Can you quote, word for word, everything from "assigning an extensive" down to "probably fine questions." in the post below about whiteboard coding interviews?

(Text block)

..........

I don't understand your thinking -- it seems like you picture it as a
dichotomy between asking trivia questions which must be on a whiteboard, vs.
assigning an extensive college homework problem set -- both of which seem like
terrible ways of assessing on the job skill to me.

The questions you would ask at the whiteboard are probably fine questions.
It's the way you allow them to be solved that's the problem.

For example, if someone asked me to write some code in Python that computes
the median of a stream of numbers, I would probably do something using
itertools-based generators, and/or something using the heapq library for a
heap.

I do not have the APIs of these standard modules memorized. I absolutely could
not write down their usage on a whiteboard. It wouldn't just be minor syntax
issues. It would be so much of needing to look up which function argument goes
where, which thing has no return value but mutates the underlying data type,
etc., that it would just totally and completely prevent me from being able to
fluidly solve the problem or explain what I'm doing. The whiteboard nature of
the discussion would be a total hindrance, alien to the experience of actual
day-to-day programming.

And I've used both heapq and itertools for many years, time and again, in
easily many thousands of lines of code each -- and I _still_ always need to
look up some documentation, paste some snippet about itertools.starmap or
itertools.cycle into IPython, test it on some small toy data, poke around with
the output to verify I am thinking of the usage correctly, and then go back
over to my code editor and write the code now that I've verified by poking
around what it is that I need to do.

That's just how development works. It does not ever work by starting with a
blank editor screen and then writing code from top to bottom in a
straightforward manner. It doesn't even happen by writing some then just going
back in the same source file and revising.

100% of the time, you also have a browser with Stack Overflow open, google
open, API documentation open, and you also have some sandbox environment for
rapidly either pasting code into an interpreter and playing with it, or
rapidly doing a compile workflow and running some code, possibly in a
debugger, to see what's going on.

..........

(Records shown)
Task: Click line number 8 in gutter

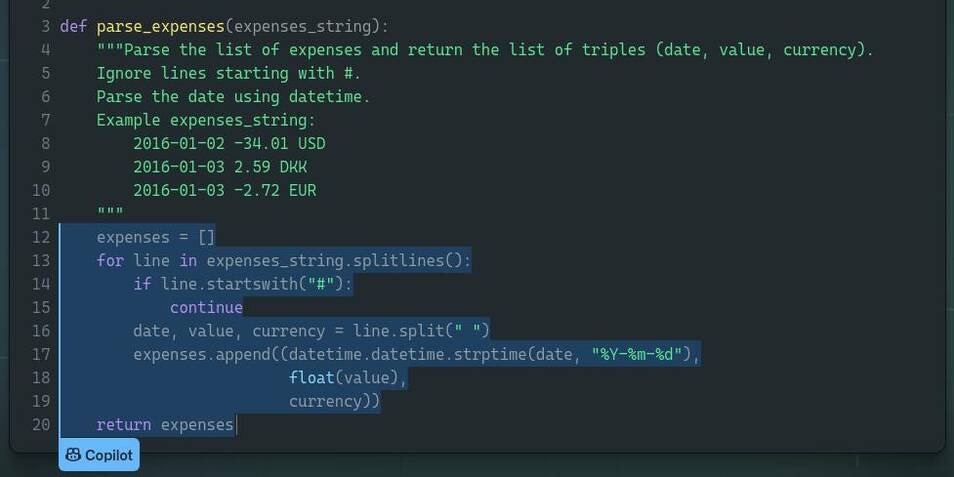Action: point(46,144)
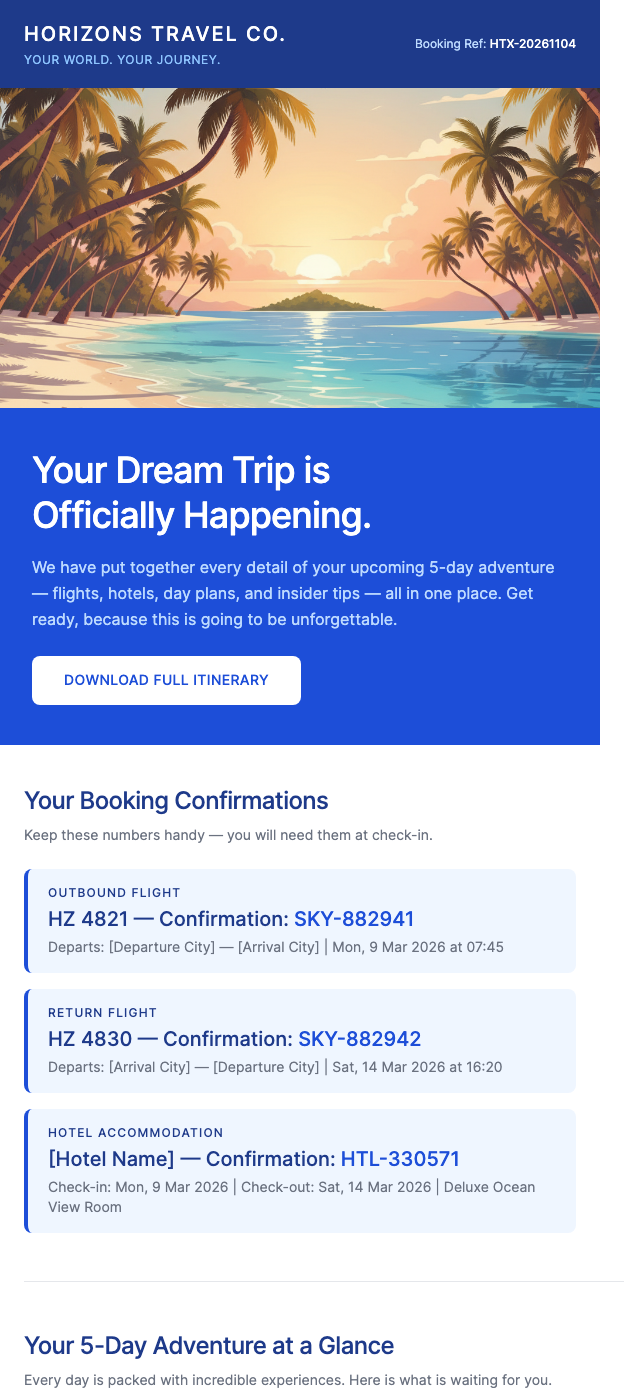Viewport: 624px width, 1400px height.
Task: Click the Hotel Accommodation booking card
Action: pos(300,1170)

..........

(Solution to the exercise)
assigning an extensive college homework problem set -- both of which seem like
terrible ways of assessing on the job skill to me.

The questions you would ask at the whiteboard are probably fine questions.